In 2017 he wrote, produced and directed the feature Blue Hollywood. The film had its UK Premiere at the BT Tower in London as the closing night film of the BAFTA Qualifying British Urban Film Festival and it was also screened in numerous festivals in Canada, Italy, Sweden, Bulgaria, Germany, China, Russia and the USA receiving mentions and awards. In 2020 it was distributed on Amazon Prime, Blu-ray and DVD in the US.

Francesco Gabriele's recent work showcases his growing influence in the horror and dark-comedy genres.
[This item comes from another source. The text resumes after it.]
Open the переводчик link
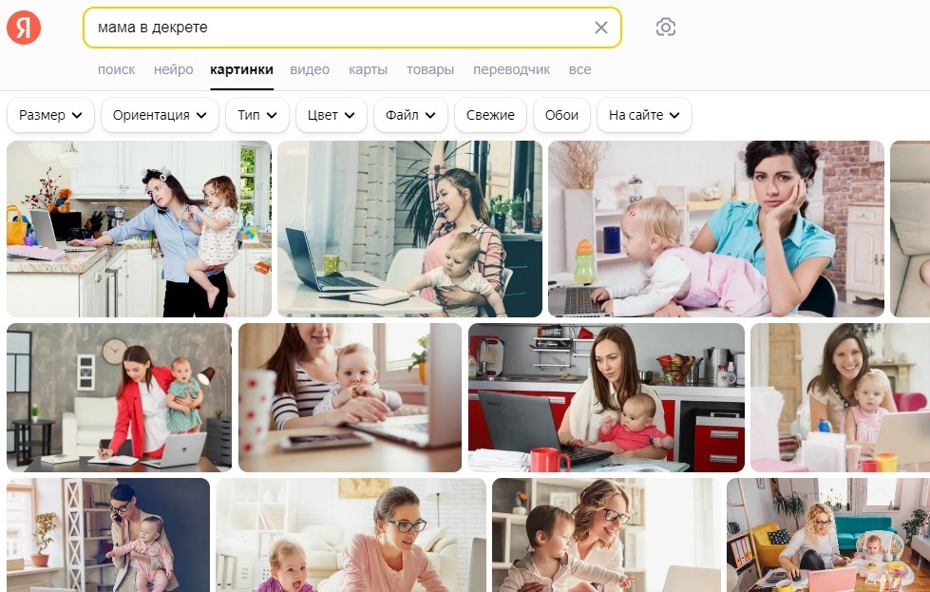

In 2020 he produced and directed the short horror film For Sale, starring Nicolas Vaporidis and Randall Paul which premiered at Capri Hollywood International Film Festival, Flaiano Prizes and in the Official Selection at Bucheon International Fantastic Film Festival.

In 2023, he directed the dark-comedy short film Cul-de-sac, which went on to win multiple awards. In 2024, Cul-de-sac gained further recognition when it was released on Omeleto, a renowned YouTube platform that showcases award-winning short films, bringing his work to a wider international audience.

In addition to his achievements in short films, Gabriele has also made a mark in the horror feature film industry. In 2023, he directed Behave, a horror feature that premiered at the Dracula Film Festival in Romania, one of the most respected festivals for the genre and had its UK Premiere at Romford Horror Film Festival. Behave was subsequently released in 2024 across major markets including the US, UK, and Canada. That same year, he directed The Bad Nun 3, distributed internationally by ITN Studios, further solidifying his role as a director within the international horror film scene.

Francesco is a member of the European Film Academy, Directors UK, a Fellow of the Royal Society of Arts and the Head of Screen and Audio at the Royal Birmingham Conservatoire.